- **Exercise 1**: According to the pgchem::tigress blog post, which elements does the function's elements array contain?
- **Exercise 2**: Reproduce the stretch of the pgchem::tigress blog post from "But what if" through "FUNCTION elemental_composition(molformula TEXT)".
- **Exercise 3**: Please write what follows the last sentence of the pgchem::tigress blog post.

[START OF Document segment]

Thursday, July 23, 2015

Deriving the elemental composition from a molformula in pgchem::tigress

pgchem::tigress can generate molecular formulae like C3H6NO2- from chemical structures.

But what if we need access to the elemental composition as a relation, e.g:

elementcount
C 3
N 1
O 2

Fortunately, PostgreSQL is awesome:

CREATE OR REPLACE FUNCTION elemental_composition(molformula TEXT)
  RETURNS TABLE(element TEXT, count INTEGER) AS
$BODY$
DECLARE token TEXT[];
DECLARE elements TEXT[];
BEGIN
elements := ARRAY['C','N','O','P','S','Cl']; --expand as needed
molformula := REPLACE(REPLACE(molformula,'-',''),'+','');

FOREACH element IN ARRAY elements LOOP
count := 1;
token := REGEXP_MATCHES(molformula, element || '[\d?]*');

IF (token[1] IS NOT NULL) THEN
    token :=
REGEXP_MATCHES(token[1],'[0-9]+');
        IF (token[1] iS NOT NULL) THEN
            count := token[1]::INTEGER;
        END IF;
RETURN NEXT;
END IF;
END LOOP;
RETURN;
END;
$BODY$
  LANGUAGE plpgsql IMMUTABLE STRICT
  COST 1000;


SELECT * FROM elemental_composition('C3H6NO2-');

And that's it. Did I already mention that PostgreSQL is awesome? :-)

[END OF Document segment]
[START OF Collected data]

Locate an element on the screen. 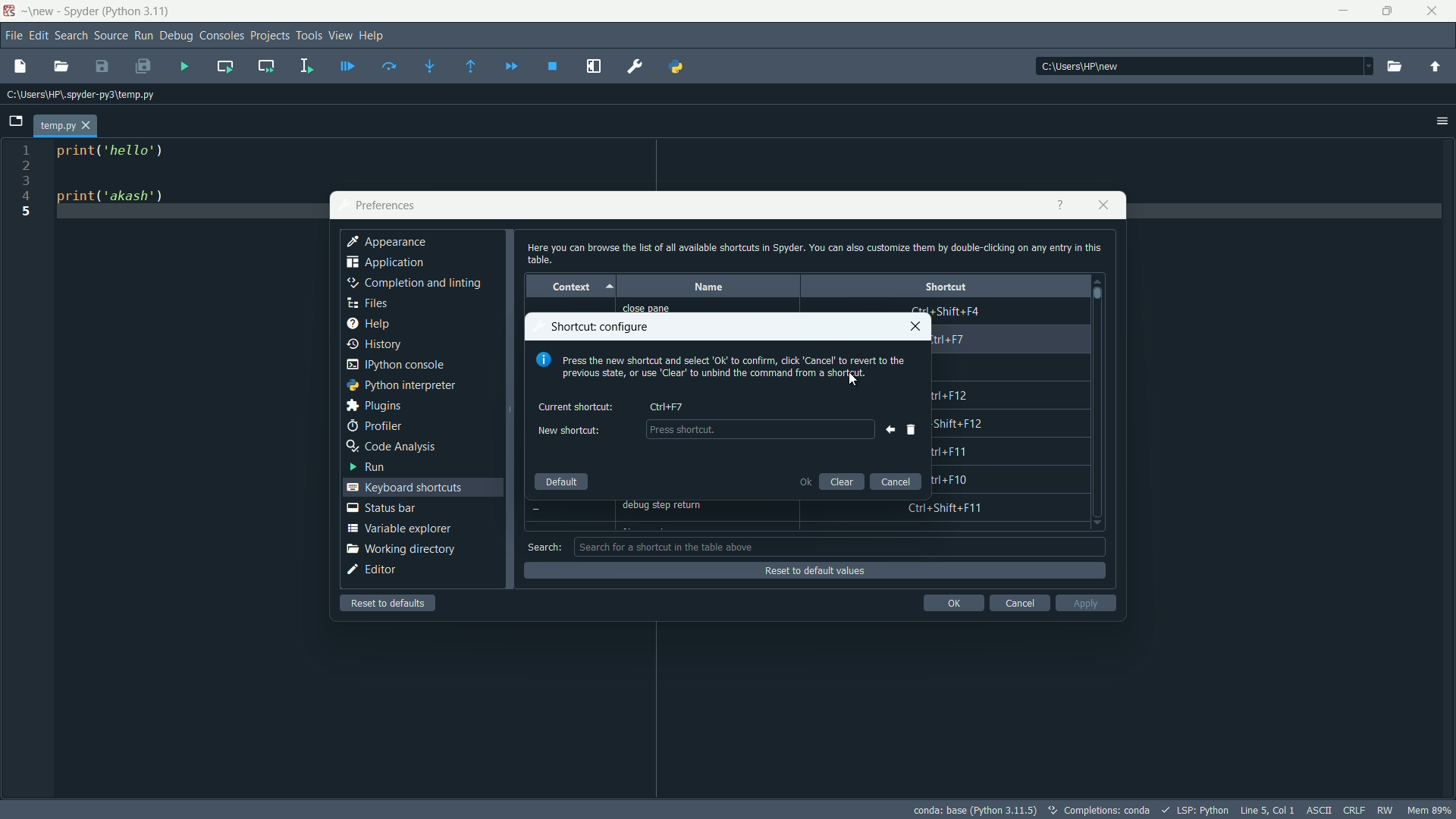  browse tabs is located at coordinates (15, 121).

[END OF Collected data]

- **Exercise result 1**: C, N, O, P, S, and Cl

- **Exercise result 2**:
But what if we need access to the elemental composition as a relation, e.g:

elementcount
C 3
N 1
O 2

Fortunately, PostgreSQL is awesome:

CREATE OR REPLACE FUNCTION elemental_composition(molformula TEXT)

- **Exercise result 3**:
5 comments:

  1. You can do this without writing a function, or you could wrap the SQL in a function without PL/pgsql. The orignal was indented, but I don't know what blogspot will do to it.

    SELECT
    (regexp_split_to_array(pair,' '))[1] AS element,
    (regexp_split_to_array(pair,' '))[2] AS count
    FROM
    regexp_split_to_table( /* Split elemens and counts into a table */
    regexp_replace( /* Inject spaces between element and count */
    regexp_replace( /* Inject commas between elements */
    regexp_replace( /* Normalize element counts with 1s */
    'C3H6NO2',
    '([A-Za-z])([A-Z])',
    $$\11\2$$,
    'g'
    ),
    '([[:digit:]]+)(.)',
    $$\1,\2$$,
    'g'
    ),
    '([^[:digit:]])([[:digit:]])',
    $$\1 \2$$,
    'g'
    ),
    ','
    ) AS elements(pair);

    ReplyDelete
    Replies
    1. Whoa, cool.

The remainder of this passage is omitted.